Liep in die beginjaren dan alles op rolletjes? Nee, bepaald niet, we hebben regelmatig in onze piepzak gezeten. Kopij die te laat werd ingeleverd, donateurs die niet betaalden, de geldschieter van de beoogde Couperus Prijs die niet-thuis gaf, onverstaanbare sprekers, onaardige reacties van boekhandelaren, een bekende schrijver die de avond voor zijn bij ons uitverkochte lezing in het ziekenhuis belandde, een zangeres die bij een optreden klonk als een kraai, de lijst is langer dan dit.
Maar het enthousiasme van de liefhebbers, de verzamelaars en de belangstellenden op de genootschapsdagen, twee keer per jaar, was voor ons toch iedere keer weer de stimulans om door te gaan. We zagen hoe groot de liefde voor Couperus bij zoveel mensen was, we wisten niet wat we meemaakten als we de postbus vol aanmeldingen leegden. Het aantal donateurs groeide naar bijna zeshonderd, waarmee het Louis Couperus Genootschap de grootste literaire club van ons land werd.
VI
In 1998, toen het genootschap inmiddels vijf jaar bestond en onze bestuurstaken verdacht veel begonnen te lijken op onbezoldigde dagelijkse arbeid, besloten wij onze functies over te dragen aan kundige opvolgers, onder wie Karin de Graaff-Peterson als nieuwe voorzitter. We namen afscheid op een lustrumbijeenkomst in januari in de Koninklijke Manege aan de Nassaulaan, waar meer dan tweehonderd belangstellenden Fréderic Bastet zoete klanken aan de vleugel hoorden ontlokken. Dick van Vliet, op wie wij nooit tevergeefs een beroep hebben gedaan, riep in een feestrede ons bezoek aan Oegstgeest in herinnering en hoe de twee hoogleraren ons weinig kans van slagen gaven: ‘Gelukkig hebben we ongelijk gekregen en hebben Joyce en José hun droom waargemaakt.’

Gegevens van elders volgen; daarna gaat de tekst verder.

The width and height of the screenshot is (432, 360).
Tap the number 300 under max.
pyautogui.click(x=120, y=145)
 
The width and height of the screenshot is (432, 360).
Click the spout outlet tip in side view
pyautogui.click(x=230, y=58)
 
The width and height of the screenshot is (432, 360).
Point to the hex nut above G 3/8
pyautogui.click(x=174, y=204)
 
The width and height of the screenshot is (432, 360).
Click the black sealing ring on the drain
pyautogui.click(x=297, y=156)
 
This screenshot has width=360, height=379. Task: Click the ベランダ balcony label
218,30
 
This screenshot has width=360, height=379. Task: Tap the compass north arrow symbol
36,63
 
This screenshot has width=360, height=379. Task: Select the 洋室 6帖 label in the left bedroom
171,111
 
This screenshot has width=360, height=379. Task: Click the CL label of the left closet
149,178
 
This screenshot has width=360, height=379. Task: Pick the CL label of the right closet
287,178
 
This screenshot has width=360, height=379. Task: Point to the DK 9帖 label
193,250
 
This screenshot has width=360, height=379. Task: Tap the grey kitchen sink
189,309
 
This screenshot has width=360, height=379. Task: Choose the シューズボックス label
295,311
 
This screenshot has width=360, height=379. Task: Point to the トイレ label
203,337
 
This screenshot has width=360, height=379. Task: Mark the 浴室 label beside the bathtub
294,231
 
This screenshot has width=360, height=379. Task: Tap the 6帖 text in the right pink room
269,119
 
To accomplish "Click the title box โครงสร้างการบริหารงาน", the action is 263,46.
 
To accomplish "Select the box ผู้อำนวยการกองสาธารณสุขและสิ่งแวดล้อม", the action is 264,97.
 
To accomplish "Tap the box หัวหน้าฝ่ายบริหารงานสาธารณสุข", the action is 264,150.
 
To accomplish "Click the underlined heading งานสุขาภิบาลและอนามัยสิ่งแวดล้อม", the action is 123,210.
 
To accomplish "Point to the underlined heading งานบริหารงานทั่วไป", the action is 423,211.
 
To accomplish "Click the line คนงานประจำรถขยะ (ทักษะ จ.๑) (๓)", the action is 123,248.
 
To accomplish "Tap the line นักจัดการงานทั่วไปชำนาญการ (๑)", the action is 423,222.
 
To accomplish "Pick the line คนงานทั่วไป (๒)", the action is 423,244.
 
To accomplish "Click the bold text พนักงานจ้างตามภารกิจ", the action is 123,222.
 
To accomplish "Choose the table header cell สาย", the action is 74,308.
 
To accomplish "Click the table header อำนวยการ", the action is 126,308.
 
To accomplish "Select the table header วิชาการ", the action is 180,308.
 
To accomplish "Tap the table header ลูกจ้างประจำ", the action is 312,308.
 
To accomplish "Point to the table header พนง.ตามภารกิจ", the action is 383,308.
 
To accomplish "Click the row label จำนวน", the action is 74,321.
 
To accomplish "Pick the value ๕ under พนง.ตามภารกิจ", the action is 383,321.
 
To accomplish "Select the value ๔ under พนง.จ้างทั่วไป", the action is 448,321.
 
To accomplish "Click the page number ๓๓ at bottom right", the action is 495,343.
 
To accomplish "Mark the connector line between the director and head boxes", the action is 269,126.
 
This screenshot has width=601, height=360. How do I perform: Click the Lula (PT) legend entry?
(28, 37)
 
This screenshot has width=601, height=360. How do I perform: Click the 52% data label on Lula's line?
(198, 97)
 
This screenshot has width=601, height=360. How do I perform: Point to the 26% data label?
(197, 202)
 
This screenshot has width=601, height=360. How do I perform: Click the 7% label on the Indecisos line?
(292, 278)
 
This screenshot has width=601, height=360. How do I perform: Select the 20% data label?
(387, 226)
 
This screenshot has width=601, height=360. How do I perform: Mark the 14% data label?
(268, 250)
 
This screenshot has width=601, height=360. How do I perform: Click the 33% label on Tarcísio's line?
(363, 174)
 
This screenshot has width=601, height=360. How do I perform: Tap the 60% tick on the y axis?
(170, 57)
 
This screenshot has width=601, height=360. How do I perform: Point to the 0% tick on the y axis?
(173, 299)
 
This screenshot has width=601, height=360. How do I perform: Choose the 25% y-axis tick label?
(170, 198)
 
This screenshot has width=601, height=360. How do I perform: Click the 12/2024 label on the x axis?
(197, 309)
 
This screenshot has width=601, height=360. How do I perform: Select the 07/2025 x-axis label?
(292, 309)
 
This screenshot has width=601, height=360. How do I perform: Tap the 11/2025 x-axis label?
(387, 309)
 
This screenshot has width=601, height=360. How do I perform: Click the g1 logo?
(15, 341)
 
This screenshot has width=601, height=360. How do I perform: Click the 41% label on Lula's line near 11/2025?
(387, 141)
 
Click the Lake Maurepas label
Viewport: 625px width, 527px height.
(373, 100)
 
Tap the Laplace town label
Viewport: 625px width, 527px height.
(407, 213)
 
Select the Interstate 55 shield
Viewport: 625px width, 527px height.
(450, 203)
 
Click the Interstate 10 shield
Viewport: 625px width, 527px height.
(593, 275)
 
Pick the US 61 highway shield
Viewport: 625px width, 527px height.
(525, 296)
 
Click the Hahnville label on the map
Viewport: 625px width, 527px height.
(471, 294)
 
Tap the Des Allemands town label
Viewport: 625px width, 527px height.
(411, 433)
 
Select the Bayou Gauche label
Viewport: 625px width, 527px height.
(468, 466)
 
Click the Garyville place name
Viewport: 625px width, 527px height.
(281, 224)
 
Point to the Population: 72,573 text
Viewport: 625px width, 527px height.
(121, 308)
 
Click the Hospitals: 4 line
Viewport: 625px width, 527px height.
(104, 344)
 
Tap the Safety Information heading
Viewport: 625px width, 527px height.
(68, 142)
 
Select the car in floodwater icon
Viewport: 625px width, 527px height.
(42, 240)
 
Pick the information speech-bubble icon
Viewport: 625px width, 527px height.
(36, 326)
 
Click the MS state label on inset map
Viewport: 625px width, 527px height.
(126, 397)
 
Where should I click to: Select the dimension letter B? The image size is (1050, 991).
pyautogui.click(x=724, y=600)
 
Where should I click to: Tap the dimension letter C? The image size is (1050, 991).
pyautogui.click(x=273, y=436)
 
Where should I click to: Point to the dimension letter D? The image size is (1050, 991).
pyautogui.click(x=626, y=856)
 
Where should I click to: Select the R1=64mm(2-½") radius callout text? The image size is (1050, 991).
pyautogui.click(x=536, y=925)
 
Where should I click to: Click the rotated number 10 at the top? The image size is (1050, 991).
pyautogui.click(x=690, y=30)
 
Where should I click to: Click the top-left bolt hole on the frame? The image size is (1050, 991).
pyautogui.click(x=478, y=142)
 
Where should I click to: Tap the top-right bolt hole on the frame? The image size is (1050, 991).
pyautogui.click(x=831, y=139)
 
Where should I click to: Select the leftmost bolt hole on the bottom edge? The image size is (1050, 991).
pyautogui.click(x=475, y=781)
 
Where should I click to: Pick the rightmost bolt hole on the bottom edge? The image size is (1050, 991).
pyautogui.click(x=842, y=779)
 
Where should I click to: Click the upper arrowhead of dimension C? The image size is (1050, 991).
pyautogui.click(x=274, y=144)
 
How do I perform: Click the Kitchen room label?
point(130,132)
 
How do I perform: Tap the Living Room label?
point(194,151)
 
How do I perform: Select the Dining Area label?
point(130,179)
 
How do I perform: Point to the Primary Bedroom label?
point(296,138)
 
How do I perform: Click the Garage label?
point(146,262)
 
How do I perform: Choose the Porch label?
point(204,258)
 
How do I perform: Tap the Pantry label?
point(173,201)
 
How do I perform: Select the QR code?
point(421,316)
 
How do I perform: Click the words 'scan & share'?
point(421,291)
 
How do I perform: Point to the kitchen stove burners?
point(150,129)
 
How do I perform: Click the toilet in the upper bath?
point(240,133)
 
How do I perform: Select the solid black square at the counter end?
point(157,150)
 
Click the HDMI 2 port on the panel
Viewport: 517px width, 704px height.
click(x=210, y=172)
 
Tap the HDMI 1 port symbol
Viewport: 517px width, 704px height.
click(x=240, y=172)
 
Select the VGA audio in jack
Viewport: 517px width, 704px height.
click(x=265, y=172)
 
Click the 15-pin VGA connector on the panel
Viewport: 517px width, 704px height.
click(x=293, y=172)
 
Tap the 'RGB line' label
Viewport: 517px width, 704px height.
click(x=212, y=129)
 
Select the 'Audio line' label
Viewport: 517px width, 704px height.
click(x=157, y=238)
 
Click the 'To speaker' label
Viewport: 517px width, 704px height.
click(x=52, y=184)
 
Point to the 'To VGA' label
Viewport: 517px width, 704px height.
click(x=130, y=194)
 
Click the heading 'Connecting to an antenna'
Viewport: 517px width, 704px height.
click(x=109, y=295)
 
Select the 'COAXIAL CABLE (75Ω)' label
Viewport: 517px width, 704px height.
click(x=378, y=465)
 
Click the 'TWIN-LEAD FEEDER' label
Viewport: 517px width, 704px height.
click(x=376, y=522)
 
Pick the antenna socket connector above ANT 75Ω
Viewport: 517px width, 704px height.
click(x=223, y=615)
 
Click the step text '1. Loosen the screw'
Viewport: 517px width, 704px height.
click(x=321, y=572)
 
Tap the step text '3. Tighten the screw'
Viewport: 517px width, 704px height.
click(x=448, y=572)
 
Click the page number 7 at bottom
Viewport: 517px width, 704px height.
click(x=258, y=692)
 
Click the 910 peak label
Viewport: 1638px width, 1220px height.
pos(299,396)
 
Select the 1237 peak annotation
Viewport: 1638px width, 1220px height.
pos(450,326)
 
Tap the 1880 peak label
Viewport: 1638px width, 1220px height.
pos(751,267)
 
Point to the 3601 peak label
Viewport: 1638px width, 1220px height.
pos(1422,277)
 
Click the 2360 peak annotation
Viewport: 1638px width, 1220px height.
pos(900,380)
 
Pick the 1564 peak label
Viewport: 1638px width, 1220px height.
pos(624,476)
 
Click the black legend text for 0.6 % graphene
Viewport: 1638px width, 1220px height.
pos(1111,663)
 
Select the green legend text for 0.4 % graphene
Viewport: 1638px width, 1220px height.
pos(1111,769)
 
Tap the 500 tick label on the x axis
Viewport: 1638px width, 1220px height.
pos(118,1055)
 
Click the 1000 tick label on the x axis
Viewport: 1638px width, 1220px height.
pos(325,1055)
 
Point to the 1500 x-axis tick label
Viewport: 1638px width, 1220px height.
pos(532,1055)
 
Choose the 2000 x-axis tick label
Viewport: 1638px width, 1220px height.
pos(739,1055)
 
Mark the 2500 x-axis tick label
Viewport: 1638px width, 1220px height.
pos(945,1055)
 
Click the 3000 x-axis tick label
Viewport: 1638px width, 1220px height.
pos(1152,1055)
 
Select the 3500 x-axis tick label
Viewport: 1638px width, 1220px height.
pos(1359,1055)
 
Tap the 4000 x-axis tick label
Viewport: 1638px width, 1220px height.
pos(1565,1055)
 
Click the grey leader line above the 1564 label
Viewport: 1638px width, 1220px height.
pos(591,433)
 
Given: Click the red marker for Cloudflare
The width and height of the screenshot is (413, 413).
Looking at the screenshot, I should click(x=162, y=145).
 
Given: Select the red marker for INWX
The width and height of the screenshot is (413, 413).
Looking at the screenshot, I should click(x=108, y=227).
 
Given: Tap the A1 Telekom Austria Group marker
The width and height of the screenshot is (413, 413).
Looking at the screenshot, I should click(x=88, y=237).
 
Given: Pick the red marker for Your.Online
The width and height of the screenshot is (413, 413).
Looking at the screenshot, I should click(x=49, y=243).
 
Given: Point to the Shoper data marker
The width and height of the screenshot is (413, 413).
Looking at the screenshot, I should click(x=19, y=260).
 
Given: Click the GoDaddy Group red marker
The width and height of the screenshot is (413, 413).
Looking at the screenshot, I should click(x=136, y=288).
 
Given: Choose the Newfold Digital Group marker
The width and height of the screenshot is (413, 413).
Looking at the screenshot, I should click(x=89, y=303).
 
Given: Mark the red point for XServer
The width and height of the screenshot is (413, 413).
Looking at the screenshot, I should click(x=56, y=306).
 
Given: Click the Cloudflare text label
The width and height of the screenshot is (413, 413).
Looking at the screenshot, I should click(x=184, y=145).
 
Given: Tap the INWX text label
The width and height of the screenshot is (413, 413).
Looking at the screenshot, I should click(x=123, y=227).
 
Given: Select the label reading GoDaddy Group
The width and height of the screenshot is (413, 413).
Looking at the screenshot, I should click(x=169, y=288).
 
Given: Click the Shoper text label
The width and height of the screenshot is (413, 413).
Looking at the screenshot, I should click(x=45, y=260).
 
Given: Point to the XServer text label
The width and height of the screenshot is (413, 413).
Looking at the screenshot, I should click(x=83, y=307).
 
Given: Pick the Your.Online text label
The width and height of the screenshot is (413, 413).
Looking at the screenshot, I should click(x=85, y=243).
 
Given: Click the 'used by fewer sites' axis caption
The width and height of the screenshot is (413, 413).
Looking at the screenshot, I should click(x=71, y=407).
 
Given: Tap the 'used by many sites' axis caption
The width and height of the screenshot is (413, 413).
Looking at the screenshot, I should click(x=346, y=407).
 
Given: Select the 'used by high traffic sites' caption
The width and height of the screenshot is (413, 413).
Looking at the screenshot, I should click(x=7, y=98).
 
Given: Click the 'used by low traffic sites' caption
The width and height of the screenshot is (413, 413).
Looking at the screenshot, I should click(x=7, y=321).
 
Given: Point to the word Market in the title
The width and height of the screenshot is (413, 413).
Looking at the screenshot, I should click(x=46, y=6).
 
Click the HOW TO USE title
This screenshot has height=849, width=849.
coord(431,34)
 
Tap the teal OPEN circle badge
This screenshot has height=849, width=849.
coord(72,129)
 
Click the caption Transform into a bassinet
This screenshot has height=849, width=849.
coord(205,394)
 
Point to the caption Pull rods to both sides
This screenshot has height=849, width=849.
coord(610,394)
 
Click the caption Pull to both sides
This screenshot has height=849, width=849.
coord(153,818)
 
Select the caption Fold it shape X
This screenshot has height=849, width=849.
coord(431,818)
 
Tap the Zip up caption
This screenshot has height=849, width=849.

Nog steeds, na al die jaren, kijken wij met veel voldoening en dankbaarheid terug op die mooie begintijd. We hadden toen niet kunnen bevroeden dat het genootschap tot op de dag van vandaag zo zou bloeien en dat de belangstelling voor alles wat met Couperus te maken heeft, zo groot zou blijven. We koesteren, naast de boeken van Couperus zelf natuurlijk, de herinneringen en overblijfselen van onze bestuurstijd. Een kennis stuurde ons in die begindagen een wel heel bijzonder geschenk: een goudgeel gordijn dat bij Couperus thuis achter de kapstok was bevestigd. Ongetwijfeld de kapstok waar ook de bruine toga’s voor die Rotterdamse scholieren aan hebben gehangen.
NB De tekst van deze themapagina verscheen als artikel in Arabesken nr. 61 van augustus 2023, een speciale uitgave in het Couperusjaar 2023.